> [TASK REQUIREMENTS]: Whatever the records hold, copy it exactly and completely.
#### TASK MATERIAL
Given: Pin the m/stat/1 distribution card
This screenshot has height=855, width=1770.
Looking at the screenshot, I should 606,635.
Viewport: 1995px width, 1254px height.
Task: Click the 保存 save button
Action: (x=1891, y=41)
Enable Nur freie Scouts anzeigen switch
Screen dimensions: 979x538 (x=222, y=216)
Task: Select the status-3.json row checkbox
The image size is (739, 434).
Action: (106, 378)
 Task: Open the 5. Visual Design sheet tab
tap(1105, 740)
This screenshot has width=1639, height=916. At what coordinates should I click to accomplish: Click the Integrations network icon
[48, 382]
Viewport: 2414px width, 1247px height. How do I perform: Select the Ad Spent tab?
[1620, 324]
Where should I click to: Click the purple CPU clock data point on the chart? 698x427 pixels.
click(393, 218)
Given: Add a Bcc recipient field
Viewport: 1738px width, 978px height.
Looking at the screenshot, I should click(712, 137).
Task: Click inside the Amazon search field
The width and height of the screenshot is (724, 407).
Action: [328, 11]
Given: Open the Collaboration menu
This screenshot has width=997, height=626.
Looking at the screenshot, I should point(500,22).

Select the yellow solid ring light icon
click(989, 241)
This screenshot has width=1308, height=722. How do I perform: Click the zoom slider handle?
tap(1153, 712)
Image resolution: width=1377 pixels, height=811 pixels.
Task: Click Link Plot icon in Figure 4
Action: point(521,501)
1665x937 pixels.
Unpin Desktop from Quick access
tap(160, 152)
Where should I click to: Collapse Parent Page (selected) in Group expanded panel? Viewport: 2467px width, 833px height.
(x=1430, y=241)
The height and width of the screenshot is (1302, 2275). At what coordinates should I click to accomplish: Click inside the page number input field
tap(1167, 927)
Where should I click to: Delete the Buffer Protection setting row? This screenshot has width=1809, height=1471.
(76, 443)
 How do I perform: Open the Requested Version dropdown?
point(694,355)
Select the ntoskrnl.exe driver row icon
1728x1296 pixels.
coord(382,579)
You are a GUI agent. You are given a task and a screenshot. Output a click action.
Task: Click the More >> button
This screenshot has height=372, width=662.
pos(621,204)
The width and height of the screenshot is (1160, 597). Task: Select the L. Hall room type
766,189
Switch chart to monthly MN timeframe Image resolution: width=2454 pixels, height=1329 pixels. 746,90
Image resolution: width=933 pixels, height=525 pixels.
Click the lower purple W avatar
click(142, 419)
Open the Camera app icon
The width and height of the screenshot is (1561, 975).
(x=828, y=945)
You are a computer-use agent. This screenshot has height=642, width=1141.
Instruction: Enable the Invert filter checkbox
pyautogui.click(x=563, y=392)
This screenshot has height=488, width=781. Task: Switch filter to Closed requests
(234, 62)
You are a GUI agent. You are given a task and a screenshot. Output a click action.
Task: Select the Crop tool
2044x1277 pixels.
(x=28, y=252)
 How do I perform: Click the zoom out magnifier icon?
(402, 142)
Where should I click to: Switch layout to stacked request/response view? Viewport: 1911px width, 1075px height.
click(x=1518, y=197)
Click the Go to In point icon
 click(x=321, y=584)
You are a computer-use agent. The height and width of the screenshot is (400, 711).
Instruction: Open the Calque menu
########
> [SOLUTION TO THIS TASK]:
Given: Pin the m/stat/1 distribution card
This screenshot has height=855, width=1770.
Looking at the screenshot, I should 606,635.
Viewport: 1995px width, 1254px height.
Task: Click the 保存 save button
Action: (x=1891, y=41)
Enable Nur freie Scouts anzeigen switch
Screen dimensions: 979x538 (x=222, y=216)
Task: Select the status-3.json row checkbox
The image size is (739, 434).
Action: (106, 378)
 Task: Open the 5. Visual Design sheet tab
tap(1105, 740)
This screenshot has width=1639, height=916. At what coordinates should I click to accomplish: Click the Integrations network icon
[48, 382]
Viewport: 2414px width, 1247px height. How do I perform: Select the Ad Spent tab?
[1620, 324]
Where should I click to: Click the purple CPU clock data point on the chart? 698x427 pixels.
click(393, 218)
Given: Add a Bcc recipient field
Viewport: 1738px width, 978px height.
Looking at the screenshot, I should click(712, 137).
Task: Click inside the Amazon search field
The width and height of the screenshot is (724, 407).
Action: [328, 11]
Given: Open the Collaboration menu
This screenshot has width=997, height=626.
Looking at the screenshot, I should point(500,22).

Select the yellow solid ring light icon
click(989, 241)
This screenshot has width=1308, height=722. How do I perform: Click the zoom slider handle?
tap(1153, 712)
Image resolution: width=1377 pixels, height=811 pixels.
Task: Click Link Plot icon in Figure 4
Action: point(521,501)
1665x937 pixels.
Unpin Desktop from Quick access
tap(160, 152)
Where should I click to: Collapse Parent Page (selected) in Group expanded panel? Viewport: 2467px width, 833px height.
(x=1430, y=241)
The height and width of the screenshot is (1302, 2275). At what coordinates should I click to accomplish: Click inside the page number input field
tap(1167, 927)
Where should I click to: Delete the Buffer Protection setting row? This screenshot has width=1809, height=1471.
(76, 443)
 How do I perform: Open the Requested Version dropdown?
point(694,355)
Select the ntoskrnl.exe driver row icon
1728x1296 pixels.
coord(382,579)
You are a GUI agent. You are given a task and a screenshot. Output a click action.
Task: Click the More >> button
This screenshot has height=372, width=662.
pos(621,204)
The width and height of the screenshot is (1160, 597). Task: Select the L. Hall room type
766,189
Switch chart to monthly MN timeframe Image resolution: width=2454 pixels, height=1329 pixels. 746,90
Image resolution: width=933 pixels, height=525 pixels.
Click the lower purple W avatar
click(142, 419)
Open the Camera app icon
The width and height of the screenshot is (1561, 975).
(x=828, y=945)
You are a computer-use agent. This screenshot has height=642, width=1141.
Instruction: Enable the Invert filter checkbox
pyautogui.click(x=563, y=392)
This screenshot has height=488, width=781. Task: Switch filter to Closed requests
(234, 62)
You are a GUI agent. You are given a task and a screenshot. Output a click action.
Task: Select the Crop tool
2044x1277 pixels.
(x=28, y=252)
 How do I perform: Click the zoom out magnifier icon?
(402, 142)
Where should I click to: Switch layout to stacked request/response view? Viewport: 1911px width, 1075px height.
click(x=1518, y=197)
Click the Go to In point icon
 click(x=321, y=584)
You are a computer-use agent. The height and width of the screenshot is (400, 711).
Instruction: Open the Calque menu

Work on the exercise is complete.